Lyuba foi transportado do museu de Salekhard, na Sibéria, para Tóquio em um contêiner especial, onde é mantido sob uma temperatura permanente de -18ºC. Durante dois ou três meses, especialistas do Instituto de Imagens Médicas de Alta Resolução e de uma escola médica universitária de Tóquio realizarão tomografias e outros tipos de análises para estudarem a composição de seu organismo.
"Os especialistas irão escanear o filhote de mamute e obterão seu modelo tridimensional computadorizado", disse um funcionário do museu siberiano. O filhote recebeu o nome de Lyuba em homenagem à esposa de Yuri Khudi, o pastor e caçador russo que descobriu o corpo do animal congelado em um banco do rio Yuribei, perto de sua foz no mar de Kara, informou a agência Itar-Tass.

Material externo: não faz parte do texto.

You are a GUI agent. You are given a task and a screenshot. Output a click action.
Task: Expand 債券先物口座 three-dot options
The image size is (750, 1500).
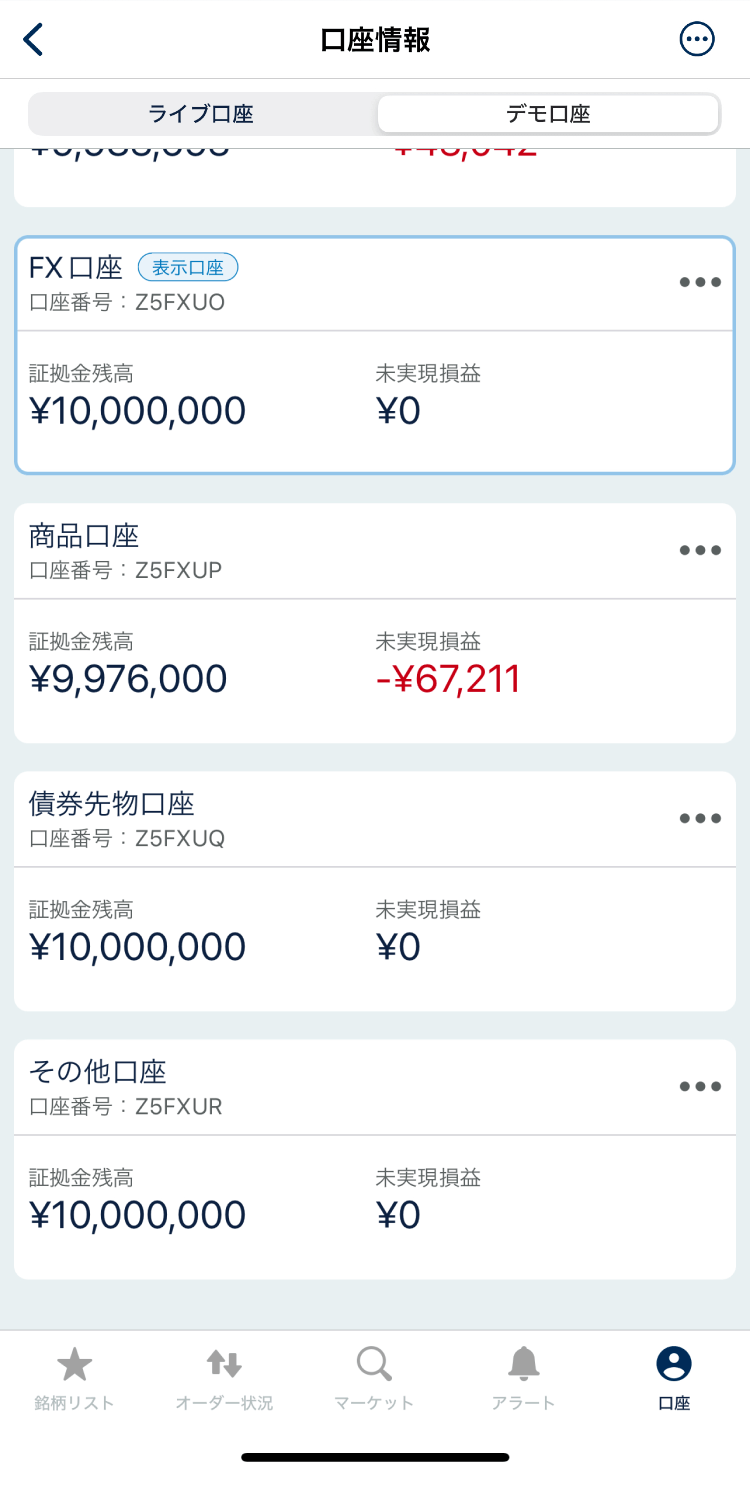click(x=700, y=818)
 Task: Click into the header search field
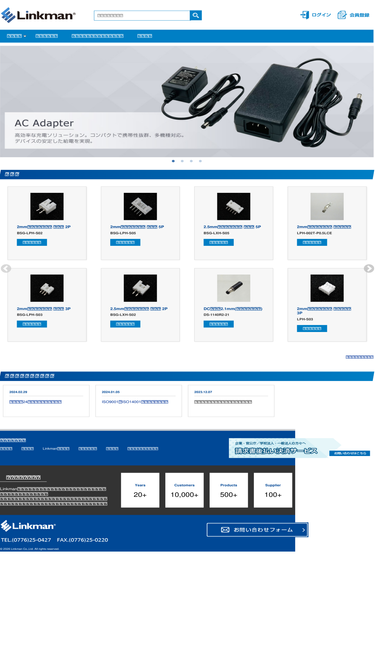pyautogui.click(x=142, y=15)
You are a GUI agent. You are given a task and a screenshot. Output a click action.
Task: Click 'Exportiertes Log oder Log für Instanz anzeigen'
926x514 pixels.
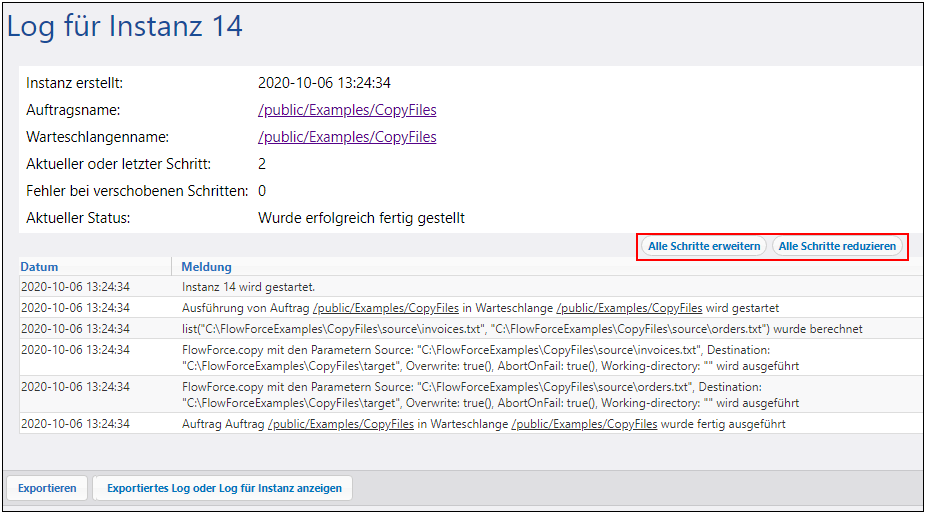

Segundo cientistas, Lyuba tinha aproximadamente um ano, media 1,30 m de altura e pesava cerca de 50 kg quando morreu em um pântano, há cerca de 40 mil anos. O animal, o segundo filhote de mamute já encontrado na região, tem especial importância para os cientistas pelo fato de ter se conservado no gelo, mantendo intactos até mesmo os olhos e a tromba.